» **EXTRAIT DU TEXTE**
« Mais pourquoi il n’y a pas d’apps de rencontre pour les lesbiennes ? ». C’est une question que beaucoup de lesbiennes se sont déjà posée. C’est une question qui est particulièrement revenue, notamment au sein de la rédaction de Numerama, lorsque je travaillais sur un article pourtant sur les galères des lesbiennes sur les sites et app de rencontre. « Non, Grindr n’est que pour les hommes », ai-je dû répéter de nombreuses fois. C’est un fait que les lesbiennes ont rapidement intégré, mais qui continue de surprendre : ce n’est pas parce que « c’est gay » que c’est pour toutes les personnes LGBT+. Il en est ainsi pour les apps, et il en va de même pour les bars et les boîtes.

Entrées pour localiser du texte et des éléments
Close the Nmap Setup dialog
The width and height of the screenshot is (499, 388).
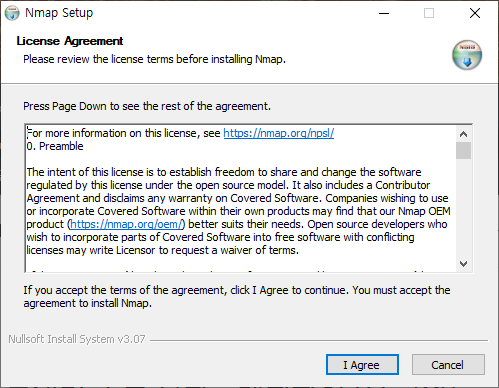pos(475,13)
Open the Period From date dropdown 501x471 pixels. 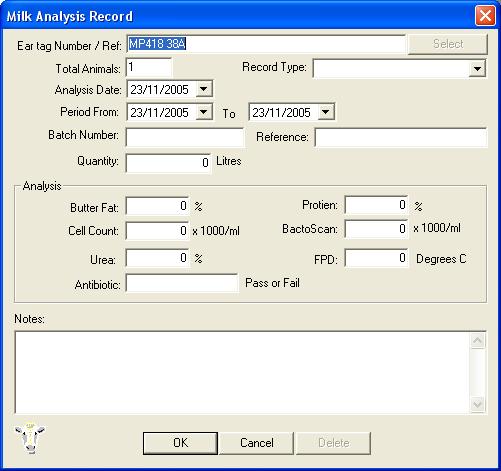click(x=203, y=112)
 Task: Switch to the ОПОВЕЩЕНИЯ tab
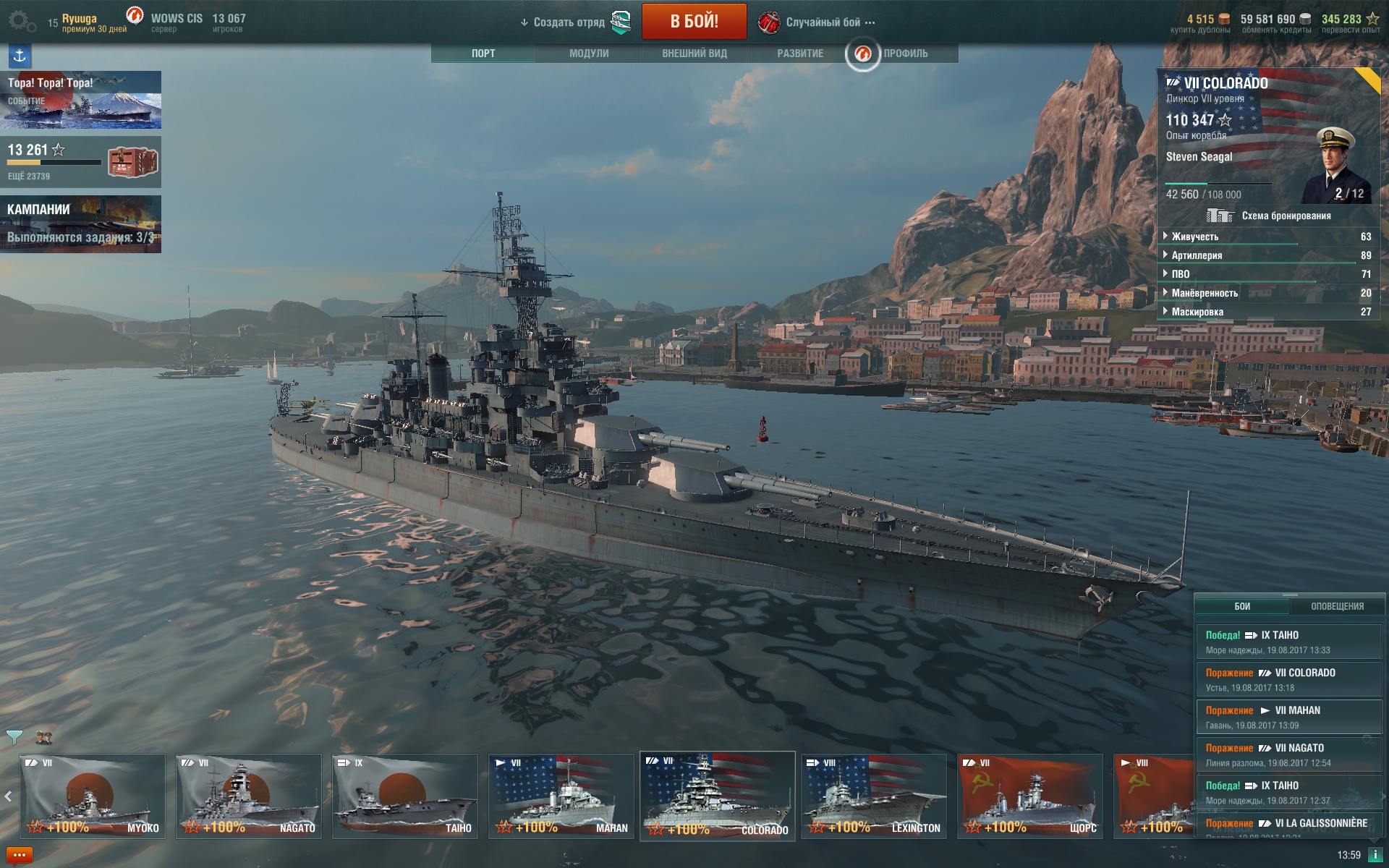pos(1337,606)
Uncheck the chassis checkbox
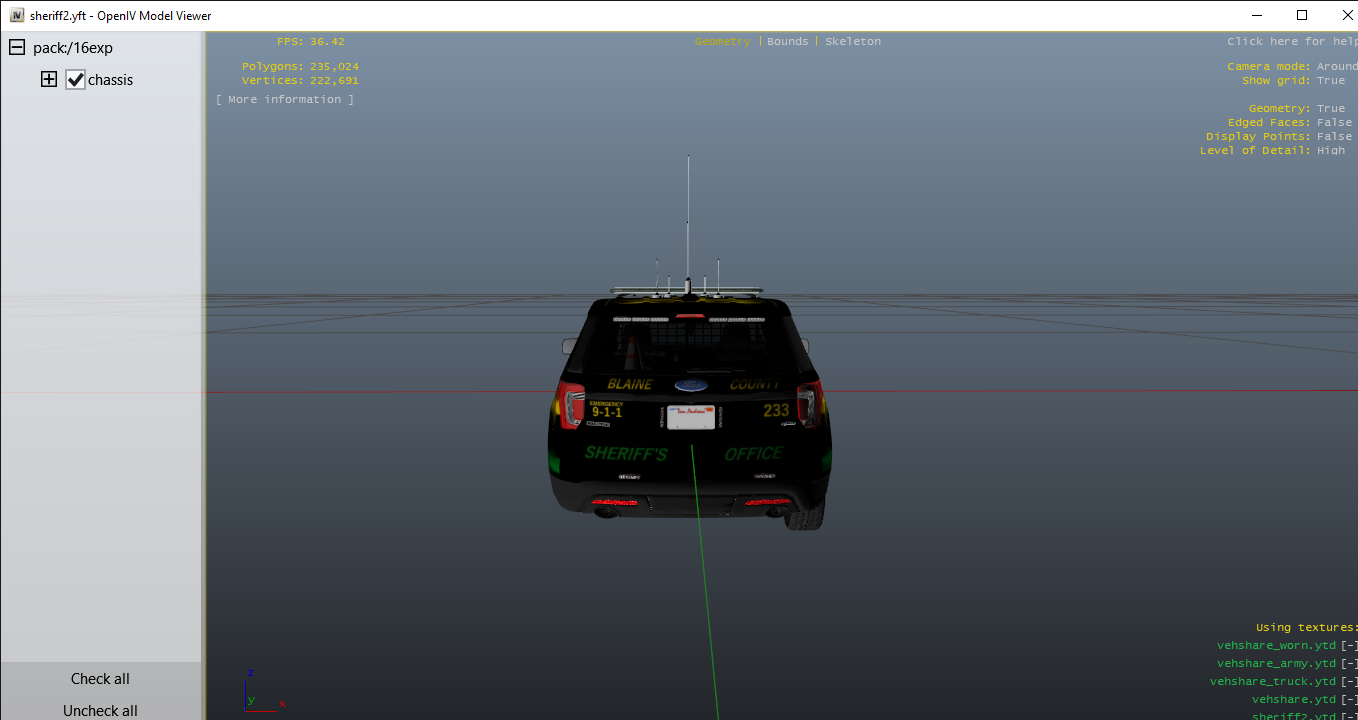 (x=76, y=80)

» **ÉNONCÉ DE LA TÂCHE**
D'après le texte sur les applications de rencontre pour lesbiennes, quelle phrase a dû être répétée de nombreuses fois au sein de la rédaction de Numerama ? Ces lignes ne sont d'aucune utilité ici.

» **RÉPONSE**
« Non, Grindr n’est que pour les hommes. »